The California False Advertising Law (“FAL”) makes it unlawful for an entity, with intent to dispose of real or personal property, to make or disseminate or cause to be disseminated, “any statement concerning that real or personal property . . . which is untrue or misleading, and which is known, or which by the exercise of reasonable care should be known, to be untrue or misleading.” Cal. Bus. & Prof. Code § 17500 (West 2008). Similarly, California’s Unfair Competition Law (“UCL”) is violated by “any unlawful, unfair, or fraudulent business act or practice.” No damages are available under either the California FAL or the UCL to a private litigant. Only injunctive relief and non-mandatory restitution are available to a private litigant. See Pineda v. Bank of Am., N.A., 241 P.3d 870, 878-79 (Cal. 2010). To recover even these limited remedies, however, Plaintiffs must demonstrate causal injury, i.e., they must show either an “injury in fact” or “lost money or property” as a result of the false marking. Cal. Bus. & Prof. Code § 17204; id. at § 17535; see also Kwikset Corp., 246 P.3d at 885 (to satisfy standing under the FAL and UCL, a plaintiff must establish an economic injury that was caused by the “gravamen of the claim”); ECF No. 150 at 27 (Plaintiffs acknowledging same). Although Plaintiffs claim they have lost money as a result of Nautilus’s false marking, the Court concludes that no reasonable jury could so conclude, for the reasons previously set forth.

2.Washington Consumer Protection Act Claim (Wash. Rev.
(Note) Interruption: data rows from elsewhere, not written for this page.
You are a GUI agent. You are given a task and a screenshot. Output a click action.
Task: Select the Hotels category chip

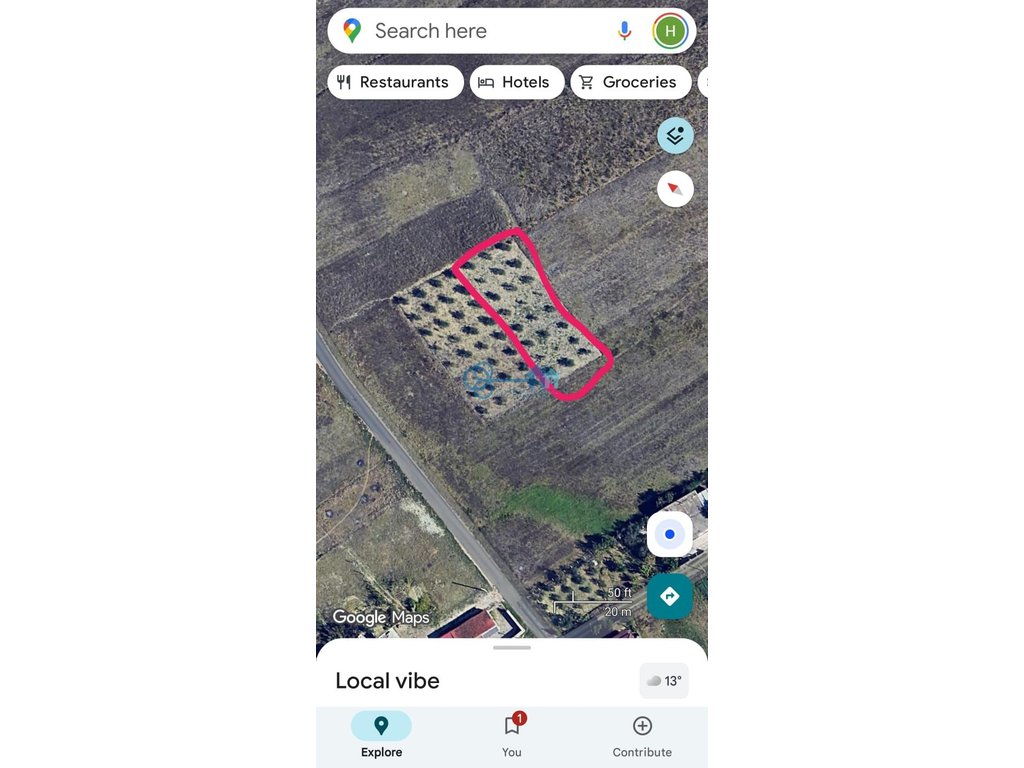tap(517, 82)
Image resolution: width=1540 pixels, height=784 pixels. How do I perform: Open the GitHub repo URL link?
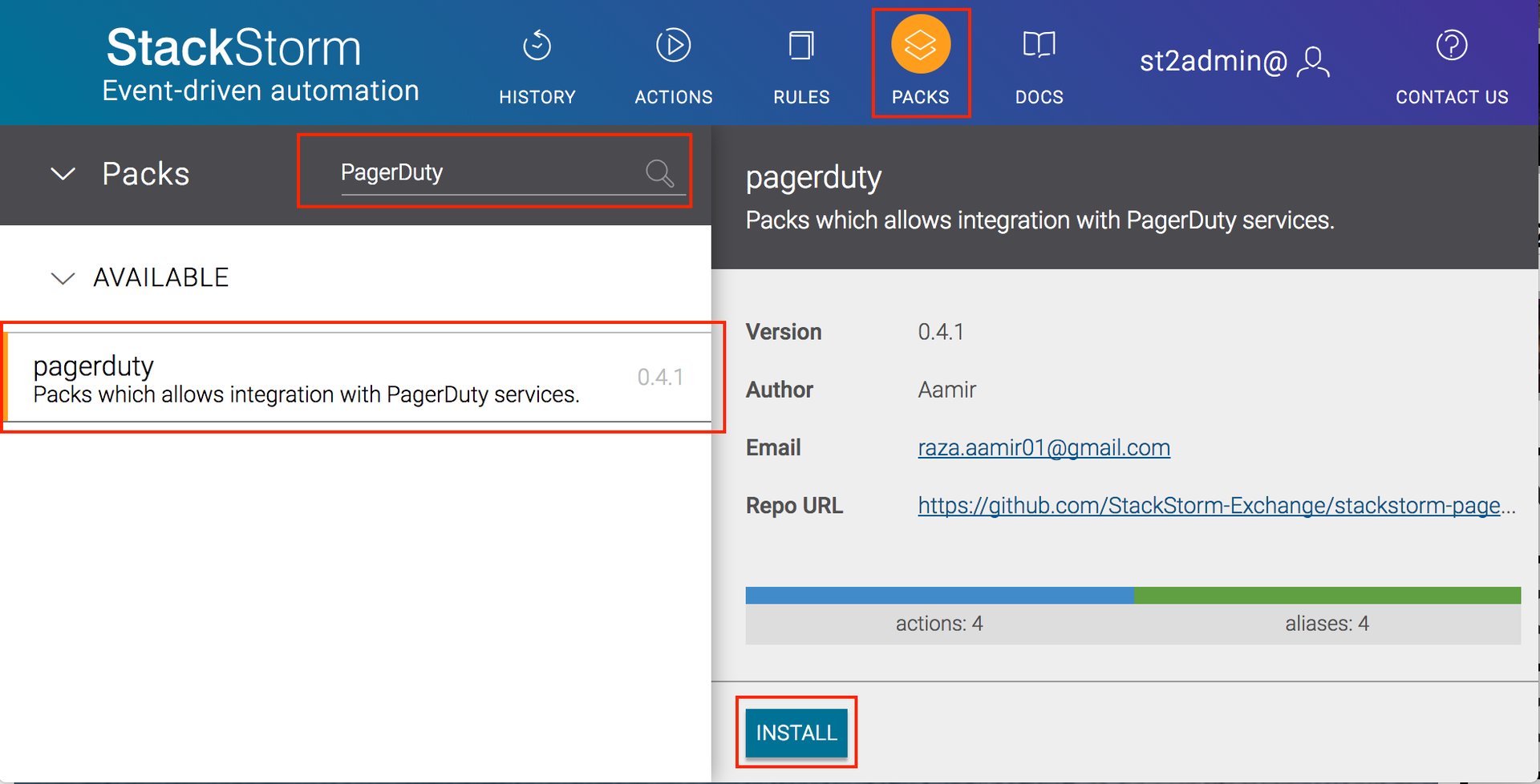pos(1216,506)
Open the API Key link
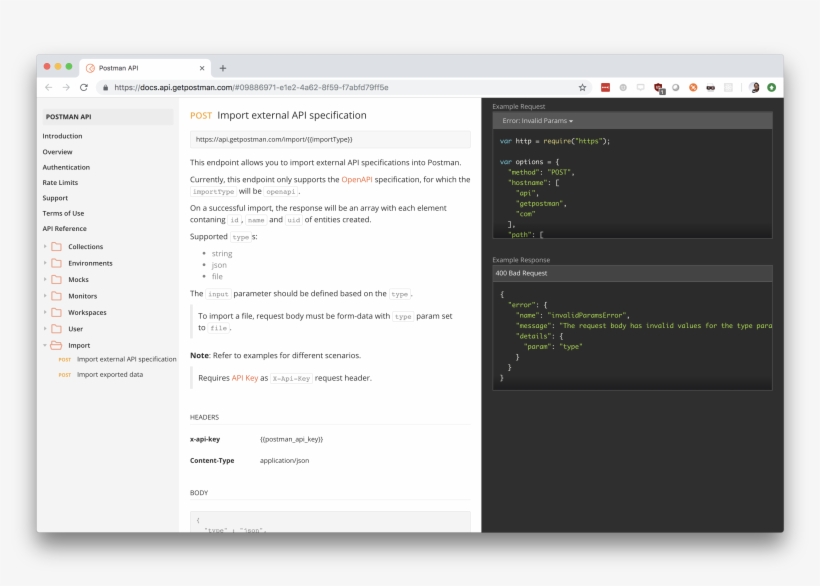820x586 pixels. [x=244, y=378]
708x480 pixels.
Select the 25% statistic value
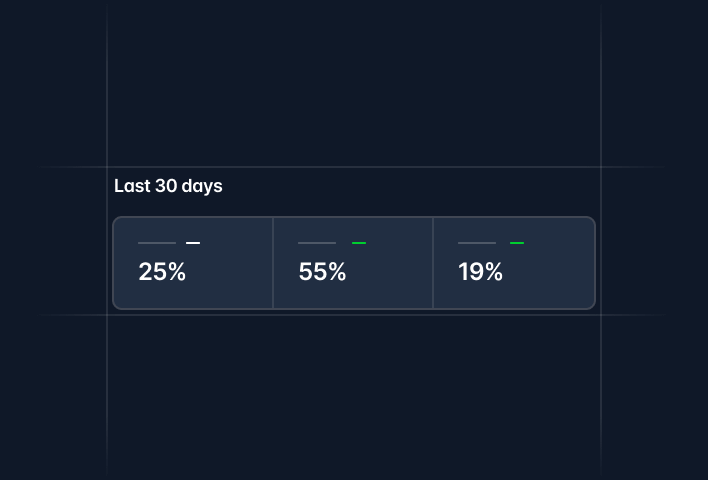click(162, 272)
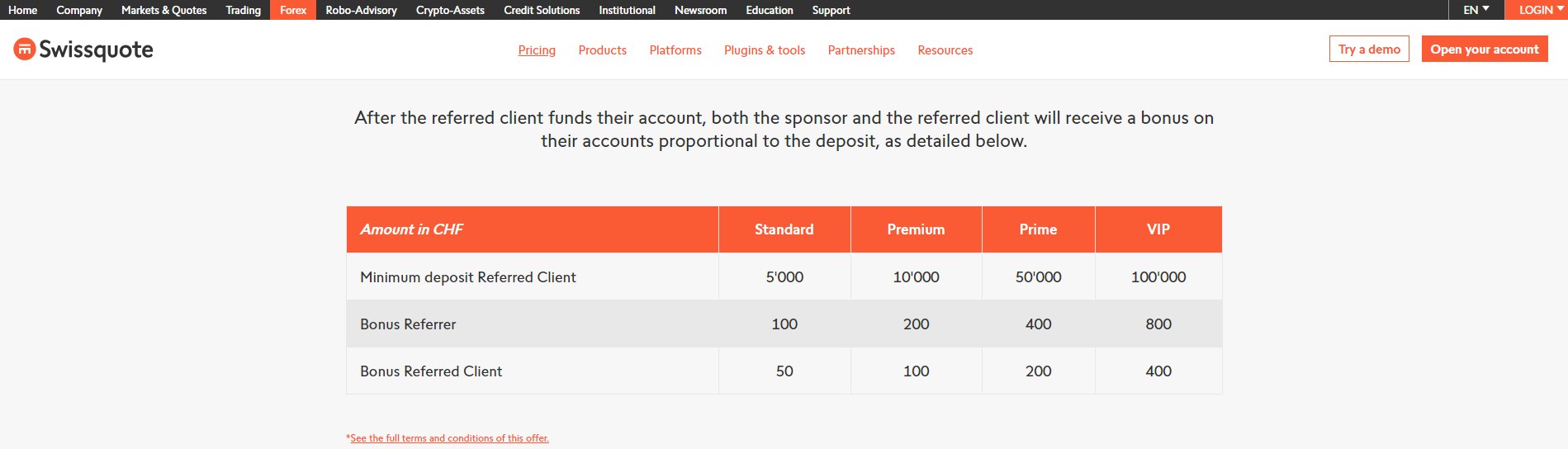The height and width of the screenshot is (449, 1568).
Task: Open the Trading top menu item
Action: [x=243, y=10]
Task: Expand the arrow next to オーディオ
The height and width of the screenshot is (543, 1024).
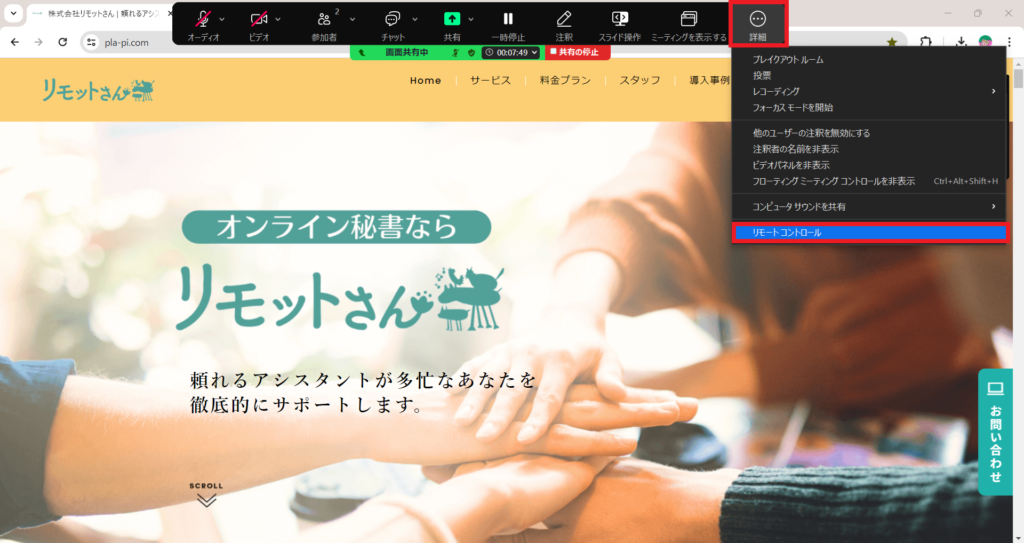Action: click(222, 19)
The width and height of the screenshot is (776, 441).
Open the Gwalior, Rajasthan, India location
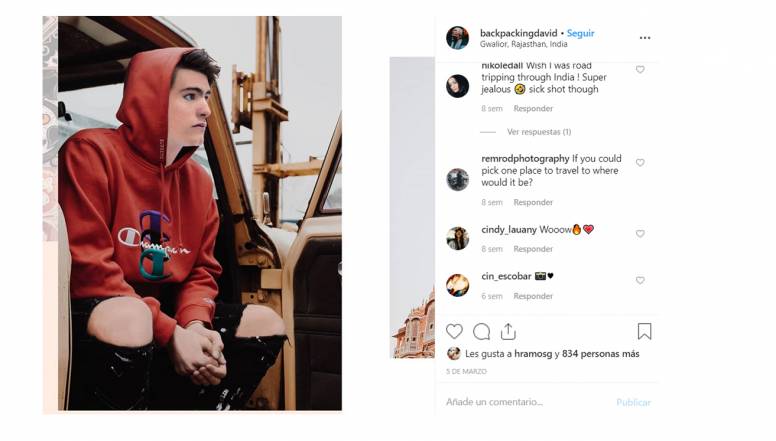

Code § 19.86.020)[20]

Likewise, to recover under the Washington statute, Plaintiffs must demonstrate an injury to their business or property and “but for” causation, i.e., that, “but for the defendant’s unfair or deceptive practice, the plaintiff[s] would not have suffered an injury.” ECF No. 138 at 47 (quoting Indoor Billboard/Wash., Inc. v. Integra Telecom of Wash, Inc., 170 P.3d 10, 22 (Wash. 2007); Goel v. Jain, 259 F.Supp.2d 1128, 1142 (W.D. Wash. 2003) (setting forth elements of claim as including a showing that the unfair or deceptive act or practice caused injury to the plaintiffs’ business or property). Again, for the reasons already discussed, none of the categories of damages claimed by Plaintiffs fairly can be said to have been caused by Nautilus’s false patent labels.


For the foregoing reasons, Defendant’s Motion for Summary Judgment, ECF No. 138, is GRANTED and Plaintiffs’ Motion for Partial Summary Judgment, ECF No. 136, is DENIED AS MOOT. An appropriate Order shall issue this day.


In accordance with the accompanying Memorandum Opinion Dated this day, it is hereby ADJUDGED and ORDERED that Defendant’s Motion for Summary Judgment, ECF No. 138, is GRANTED and Plaintiffs’ Motion for Partial Summary Judgment, ECF No. 136, is DENIED AS MOOT.

In light of the Court’s ruling, judgment is hereby entered for Defendant and the Clerk is directed to STRIKE this case from the active docket of this Court. The Clerk is further directed to send a copy of this Order and accompanying Memorandum Opinion to all counsel of record.